(Collected data)
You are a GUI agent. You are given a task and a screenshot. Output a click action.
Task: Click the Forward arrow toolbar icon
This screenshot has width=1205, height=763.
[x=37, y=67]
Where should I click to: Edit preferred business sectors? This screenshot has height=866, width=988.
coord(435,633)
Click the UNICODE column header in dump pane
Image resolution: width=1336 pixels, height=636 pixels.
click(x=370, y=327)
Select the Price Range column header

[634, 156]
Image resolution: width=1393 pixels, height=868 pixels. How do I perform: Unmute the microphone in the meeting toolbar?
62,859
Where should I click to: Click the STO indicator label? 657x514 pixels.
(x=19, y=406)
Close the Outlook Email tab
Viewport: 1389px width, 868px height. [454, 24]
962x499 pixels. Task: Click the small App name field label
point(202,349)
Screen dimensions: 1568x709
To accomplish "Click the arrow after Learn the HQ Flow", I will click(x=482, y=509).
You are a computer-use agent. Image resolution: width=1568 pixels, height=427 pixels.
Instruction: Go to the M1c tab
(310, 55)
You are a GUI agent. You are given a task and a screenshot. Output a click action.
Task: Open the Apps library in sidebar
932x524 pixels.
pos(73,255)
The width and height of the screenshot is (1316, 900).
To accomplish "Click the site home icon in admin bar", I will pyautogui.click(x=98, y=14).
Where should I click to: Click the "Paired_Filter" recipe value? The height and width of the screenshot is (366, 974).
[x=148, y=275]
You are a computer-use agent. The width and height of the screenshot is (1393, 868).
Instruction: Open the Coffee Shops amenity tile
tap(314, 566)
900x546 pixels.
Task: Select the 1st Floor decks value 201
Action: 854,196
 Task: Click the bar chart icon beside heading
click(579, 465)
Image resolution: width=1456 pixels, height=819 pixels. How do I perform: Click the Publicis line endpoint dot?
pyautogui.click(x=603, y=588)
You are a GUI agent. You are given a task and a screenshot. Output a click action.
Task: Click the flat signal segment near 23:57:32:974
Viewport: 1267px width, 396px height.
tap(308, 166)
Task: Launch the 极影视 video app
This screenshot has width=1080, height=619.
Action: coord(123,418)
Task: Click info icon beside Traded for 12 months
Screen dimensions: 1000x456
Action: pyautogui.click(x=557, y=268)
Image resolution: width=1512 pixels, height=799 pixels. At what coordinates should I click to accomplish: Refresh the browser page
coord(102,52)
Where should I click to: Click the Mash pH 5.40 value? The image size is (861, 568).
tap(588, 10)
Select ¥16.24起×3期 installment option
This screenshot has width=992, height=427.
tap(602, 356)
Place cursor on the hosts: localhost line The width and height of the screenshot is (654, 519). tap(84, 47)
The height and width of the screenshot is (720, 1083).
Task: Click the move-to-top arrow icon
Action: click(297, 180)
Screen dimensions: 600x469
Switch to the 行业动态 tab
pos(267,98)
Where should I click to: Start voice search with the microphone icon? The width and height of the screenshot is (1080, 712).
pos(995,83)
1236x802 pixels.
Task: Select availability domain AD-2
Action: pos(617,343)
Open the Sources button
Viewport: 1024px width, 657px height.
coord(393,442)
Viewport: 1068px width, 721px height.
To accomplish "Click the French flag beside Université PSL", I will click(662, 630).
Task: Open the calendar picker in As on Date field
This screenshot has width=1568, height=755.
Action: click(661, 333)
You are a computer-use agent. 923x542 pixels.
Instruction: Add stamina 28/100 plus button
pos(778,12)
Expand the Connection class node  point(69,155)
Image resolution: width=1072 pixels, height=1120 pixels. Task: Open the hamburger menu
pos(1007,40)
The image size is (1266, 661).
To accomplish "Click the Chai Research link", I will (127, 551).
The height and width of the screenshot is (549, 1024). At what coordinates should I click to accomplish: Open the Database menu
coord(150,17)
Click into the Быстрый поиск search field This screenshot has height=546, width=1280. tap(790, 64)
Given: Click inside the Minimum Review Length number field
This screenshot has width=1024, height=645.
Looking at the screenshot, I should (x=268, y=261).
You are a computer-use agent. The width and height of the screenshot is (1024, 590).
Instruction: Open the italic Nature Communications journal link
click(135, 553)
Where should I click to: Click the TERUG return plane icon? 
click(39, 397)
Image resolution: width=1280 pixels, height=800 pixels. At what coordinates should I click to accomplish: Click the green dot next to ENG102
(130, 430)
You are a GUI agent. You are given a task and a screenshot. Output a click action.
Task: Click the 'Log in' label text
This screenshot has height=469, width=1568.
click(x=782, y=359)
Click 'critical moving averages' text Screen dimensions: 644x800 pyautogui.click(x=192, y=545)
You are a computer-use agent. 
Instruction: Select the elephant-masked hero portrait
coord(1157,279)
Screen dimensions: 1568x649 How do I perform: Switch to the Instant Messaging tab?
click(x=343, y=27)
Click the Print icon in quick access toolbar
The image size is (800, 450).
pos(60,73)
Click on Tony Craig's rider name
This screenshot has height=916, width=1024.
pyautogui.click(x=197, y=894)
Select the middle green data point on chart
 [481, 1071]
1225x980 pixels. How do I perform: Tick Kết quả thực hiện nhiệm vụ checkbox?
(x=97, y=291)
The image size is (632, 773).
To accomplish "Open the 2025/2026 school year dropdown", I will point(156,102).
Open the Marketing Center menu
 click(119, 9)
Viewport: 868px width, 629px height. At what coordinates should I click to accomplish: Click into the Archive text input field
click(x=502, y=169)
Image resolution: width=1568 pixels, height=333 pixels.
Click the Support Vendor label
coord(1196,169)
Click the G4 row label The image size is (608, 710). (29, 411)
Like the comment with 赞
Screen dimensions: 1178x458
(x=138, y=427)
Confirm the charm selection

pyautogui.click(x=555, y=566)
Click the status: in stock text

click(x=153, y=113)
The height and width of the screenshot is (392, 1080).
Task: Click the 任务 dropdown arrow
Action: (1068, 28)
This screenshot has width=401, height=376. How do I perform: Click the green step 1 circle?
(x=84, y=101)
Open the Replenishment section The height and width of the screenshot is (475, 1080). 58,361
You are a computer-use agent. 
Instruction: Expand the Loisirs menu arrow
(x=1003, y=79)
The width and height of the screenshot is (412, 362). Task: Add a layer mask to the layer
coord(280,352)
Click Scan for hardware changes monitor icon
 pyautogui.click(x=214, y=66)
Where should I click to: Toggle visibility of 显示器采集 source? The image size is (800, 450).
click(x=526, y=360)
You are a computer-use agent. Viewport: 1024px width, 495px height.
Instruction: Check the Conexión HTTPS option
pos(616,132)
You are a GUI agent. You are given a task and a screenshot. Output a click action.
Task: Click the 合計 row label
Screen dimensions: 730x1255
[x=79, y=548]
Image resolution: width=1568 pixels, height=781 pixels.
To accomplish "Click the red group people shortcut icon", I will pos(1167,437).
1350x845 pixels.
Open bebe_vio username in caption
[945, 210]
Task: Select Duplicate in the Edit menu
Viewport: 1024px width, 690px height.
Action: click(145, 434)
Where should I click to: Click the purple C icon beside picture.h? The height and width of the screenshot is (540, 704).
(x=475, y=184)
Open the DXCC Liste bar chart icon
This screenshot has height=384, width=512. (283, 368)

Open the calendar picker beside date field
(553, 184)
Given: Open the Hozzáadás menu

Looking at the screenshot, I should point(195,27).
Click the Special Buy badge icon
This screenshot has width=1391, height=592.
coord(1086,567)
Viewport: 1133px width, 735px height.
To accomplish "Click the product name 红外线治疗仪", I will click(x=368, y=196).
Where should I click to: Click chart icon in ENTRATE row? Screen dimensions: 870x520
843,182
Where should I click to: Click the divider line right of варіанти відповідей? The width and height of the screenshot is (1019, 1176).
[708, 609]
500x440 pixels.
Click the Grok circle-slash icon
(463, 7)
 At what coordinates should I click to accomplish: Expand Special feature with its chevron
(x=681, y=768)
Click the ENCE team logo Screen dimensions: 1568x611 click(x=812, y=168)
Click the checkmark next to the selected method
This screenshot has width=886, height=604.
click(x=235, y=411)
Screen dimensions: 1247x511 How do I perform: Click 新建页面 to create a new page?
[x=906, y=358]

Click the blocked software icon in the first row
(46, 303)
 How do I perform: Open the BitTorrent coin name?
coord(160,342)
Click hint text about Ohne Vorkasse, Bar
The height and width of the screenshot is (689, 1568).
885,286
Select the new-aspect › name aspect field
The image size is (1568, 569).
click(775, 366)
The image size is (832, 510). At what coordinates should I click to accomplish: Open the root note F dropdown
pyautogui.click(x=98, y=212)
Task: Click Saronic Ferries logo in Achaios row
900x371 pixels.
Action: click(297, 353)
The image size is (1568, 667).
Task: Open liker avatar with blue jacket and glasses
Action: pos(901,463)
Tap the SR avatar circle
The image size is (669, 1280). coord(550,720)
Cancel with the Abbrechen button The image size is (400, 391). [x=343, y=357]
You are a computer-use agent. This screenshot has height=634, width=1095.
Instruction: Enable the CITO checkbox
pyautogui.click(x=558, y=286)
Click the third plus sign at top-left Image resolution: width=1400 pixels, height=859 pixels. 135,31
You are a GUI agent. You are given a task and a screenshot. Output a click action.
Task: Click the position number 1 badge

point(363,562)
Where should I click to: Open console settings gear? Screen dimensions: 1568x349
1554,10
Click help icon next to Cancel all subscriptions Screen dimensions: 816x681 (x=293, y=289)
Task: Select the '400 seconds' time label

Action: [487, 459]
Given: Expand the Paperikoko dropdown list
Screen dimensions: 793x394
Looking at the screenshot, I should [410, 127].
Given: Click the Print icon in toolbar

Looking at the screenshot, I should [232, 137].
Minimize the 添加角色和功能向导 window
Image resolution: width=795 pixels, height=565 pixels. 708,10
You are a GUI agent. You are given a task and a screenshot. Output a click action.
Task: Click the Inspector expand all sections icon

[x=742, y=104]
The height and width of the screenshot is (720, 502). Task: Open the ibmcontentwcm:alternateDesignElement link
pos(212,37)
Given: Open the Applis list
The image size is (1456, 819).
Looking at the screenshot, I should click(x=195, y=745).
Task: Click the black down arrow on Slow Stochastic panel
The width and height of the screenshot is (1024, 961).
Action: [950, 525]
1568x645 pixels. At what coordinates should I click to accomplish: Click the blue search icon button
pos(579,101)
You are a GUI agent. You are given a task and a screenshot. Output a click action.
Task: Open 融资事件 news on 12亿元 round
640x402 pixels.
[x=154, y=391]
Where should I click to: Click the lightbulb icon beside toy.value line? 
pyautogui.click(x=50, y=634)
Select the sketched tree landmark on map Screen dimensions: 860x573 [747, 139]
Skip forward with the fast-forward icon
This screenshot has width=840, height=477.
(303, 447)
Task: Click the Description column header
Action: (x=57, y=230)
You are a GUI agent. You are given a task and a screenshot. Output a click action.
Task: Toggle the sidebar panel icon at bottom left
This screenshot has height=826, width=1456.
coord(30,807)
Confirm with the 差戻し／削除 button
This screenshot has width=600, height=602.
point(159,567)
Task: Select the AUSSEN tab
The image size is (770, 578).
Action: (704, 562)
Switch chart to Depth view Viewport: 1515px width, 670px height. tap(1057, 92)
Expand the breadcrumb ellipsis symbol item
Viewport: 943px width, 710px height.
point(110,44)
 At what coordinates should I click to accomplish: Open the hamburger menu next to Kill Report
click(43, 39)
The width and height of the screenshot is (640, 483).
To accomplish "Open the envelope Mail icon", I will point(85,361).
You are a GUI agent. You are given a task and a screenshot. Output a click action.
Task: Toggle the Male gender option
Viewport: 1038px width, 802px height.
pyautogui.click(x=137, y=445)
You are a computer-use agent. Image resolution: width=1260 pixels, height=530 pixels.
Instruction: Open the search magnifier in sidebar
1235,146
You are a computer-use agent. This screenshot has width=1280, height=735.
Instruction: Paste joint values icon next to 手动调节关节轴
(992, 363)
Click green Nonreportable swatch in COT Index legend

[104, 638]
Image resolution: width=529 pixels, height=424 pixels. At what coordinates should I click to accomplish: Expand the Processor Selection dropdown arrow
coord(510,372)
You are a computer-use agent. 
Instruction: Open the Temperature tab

### THE TASK
Filter the entries above down to the lines containing the word "will".

### EXPECTED OUTPUT
To accomplish "Click the arrow after Learn the HQ Flow", I will click(x=482, y=509).
To accomplish "Click the site home icon in admin bar", I will pyautogui.click(x=98, y=14).
To accomplish "Click the French flag beside Université PSL", I will click(662, 630).
To accomplish "Click the Chai Research link", I will (127, 551).
To accomplish "Open the 2025/2026 school year dropdown", I will point(156,102).
To accomplish "Click the red group people shortcut icon", I will pos(1167,437).
To accomplish "Click the product name 红外线治疗仪", I will click(x=368, y=196).
To accomplish "Open the envelope Mail icon", I will point(85,361).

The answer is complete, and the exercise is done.